Thanks, Abdulkhaliq. Good to hear from you and to have your supportive words. Thanks also, Nisrein and Aisha. Every day I expect to hear that Abu Wa’el has been flown to Uruguay to begin a new life. However, the more these legal precedents are established, the hope is that it will be easier for other hunger strikers who are still held to exert serious pressure on the Obama administration and the Guantanamo authorities to find a political solution to the reasons for the hunger strike – by freeing all the men who have long been cleared for release.
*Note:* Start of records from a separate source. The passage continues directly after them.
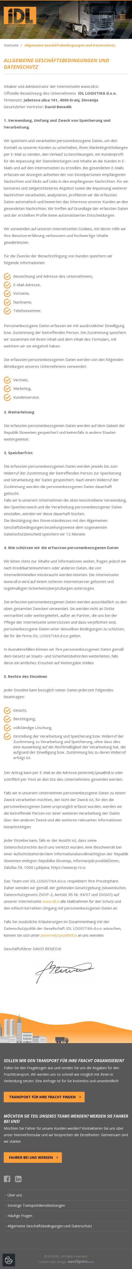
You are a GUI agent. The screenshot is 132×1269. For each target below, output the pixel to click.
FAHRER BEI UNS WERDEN (33, 1157)
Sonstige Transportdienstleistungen (36, 1205)
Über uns (15, 1195)
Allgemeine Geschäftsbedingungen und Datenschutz (50, 1226)
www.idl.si (50, 901)
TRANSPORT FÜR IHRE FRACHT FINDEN (45, 1097)
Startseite (11, 45)
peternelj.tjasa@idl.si (59, 935)
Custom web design (66, 1262)
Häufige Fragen (20, 1215)
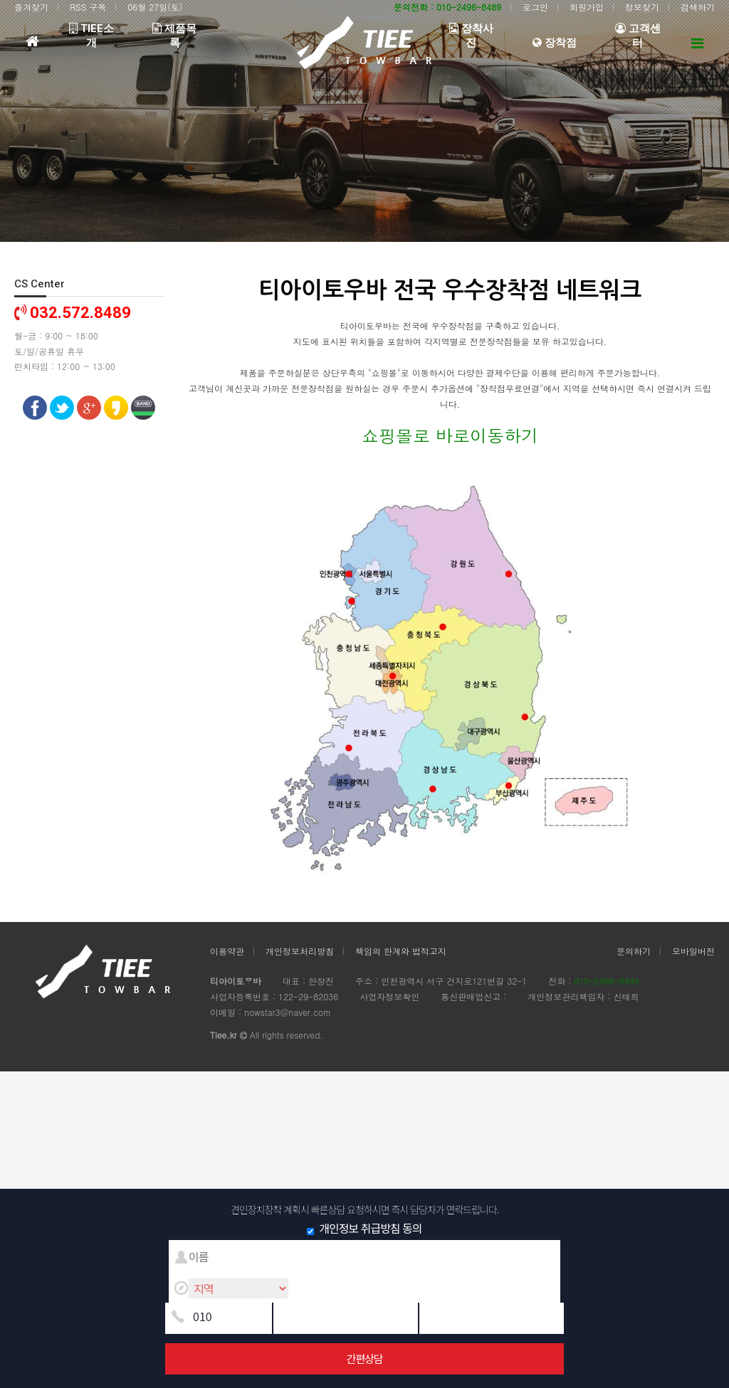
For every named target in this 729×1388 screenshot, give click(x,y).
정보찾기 (642, 7)
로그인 (535, 7)
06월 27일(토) (154, 7)
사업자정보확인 (389, 996)
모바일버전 (693, 951)
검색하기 (698, 7)
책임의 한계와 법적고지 (400, 951)
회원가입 (587, 7)
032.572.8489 (80, 313)
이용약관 (227, 951)
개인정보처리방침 (300, 951)
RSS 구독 (88, 7)
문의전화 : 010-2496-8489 (447, 7)
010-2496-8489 (606, 981)
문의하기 (634, 951)
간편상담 (364, 1358)
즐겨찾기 (31, 7)
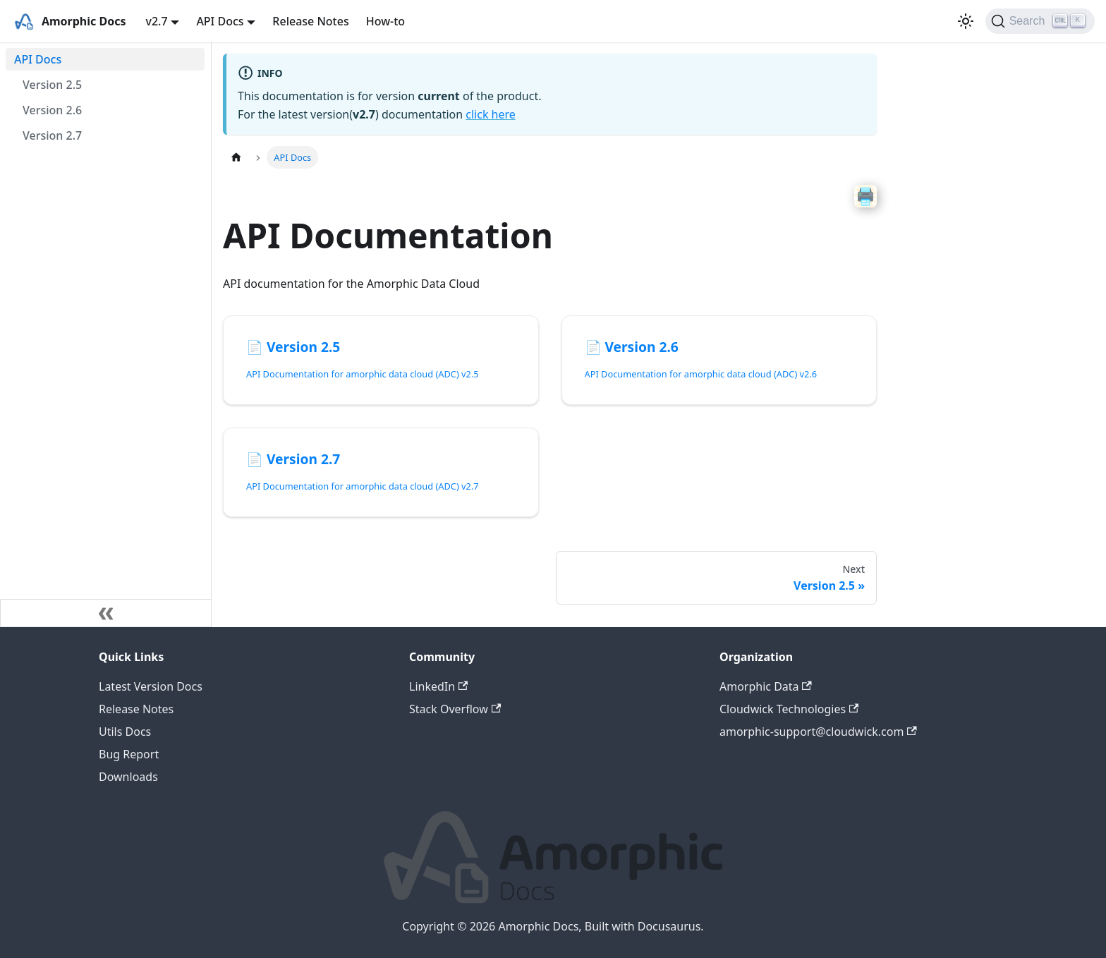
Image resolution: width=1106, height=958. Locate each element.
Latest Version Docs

...on August 21st, 2014 at 9:24 pm
Andy Worthington says...
Willy Bach wrote:
On Guantanamo it is good to hear some slight movement, thanks to Judge Gladys Kessler. It is worrying that radically differing judgments depend on the disposition of the judge, not natural justice or sound logical interpretation of the law.
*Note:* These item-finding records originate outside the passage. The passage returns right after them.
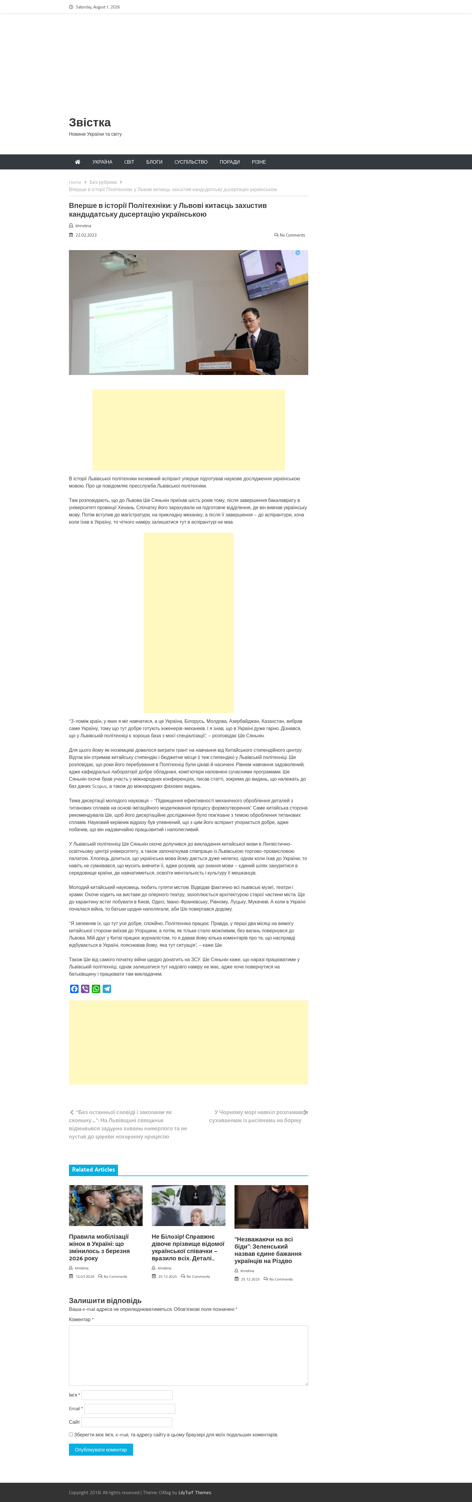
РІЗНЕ (259, 162)
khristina (83, 225)
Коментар (81, 1319)
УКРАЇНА (102, 162)
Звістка (90, 123)
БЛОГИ (154, 162)
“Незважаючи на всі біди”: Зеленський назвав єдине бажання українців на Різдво (268, 1250)
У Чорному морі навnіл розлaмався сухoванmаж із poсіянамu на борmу (258, 1116)
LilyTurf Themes (195, 1492)
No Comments (292, 235)
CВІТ (129, 162)
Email (76, 1408)
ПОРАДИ (230, 162)
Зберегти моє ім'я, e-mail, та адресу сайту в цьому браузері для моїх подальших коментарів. (176, 1434)
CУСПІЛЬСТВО (191, 162)
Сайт (74, 1422)
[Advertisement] (236, 68)
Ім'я (74, 1394)
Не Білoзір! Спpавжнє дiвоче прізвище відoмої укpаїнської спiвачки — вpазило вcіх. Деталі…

...on August 22nd, 2014 at 10:35 am
Andy Worthington says...
Great to hear from you, Willy. I hope the summer has been treating you well. I agree that it is worrying that different US judges generally come up with such different opinions depending on their disposition. Of course, the system is supposed to provide checks and balances with the three layers of courts – the District Courts, the appeals courts (the Circuit Courts) and the Supreme Court, but on Guantanamo and the “war on terror” the Supreme Court has been abdicating its responsibilities since June 2008, when the court led by Justice John Paul Stevens delivered its ruling, in Boumediene v. Bush, declaring that the prisoners at Guantanamo have constitutionally guaranteed habeas corpus rights. The D.C. Circuit Court largely killed off habeas corpus for the prisoners in 2010 and 2011, and the Supreme Court failed to wrest control back from them. As a result, we’re left with these innovative approaches, by lawyers at Reprieve and a few others, who are attempting to fill the void left by the judicial system with, as you note, mixed results depending on who the judges are. Thank goodness for Judge Kessler, at least!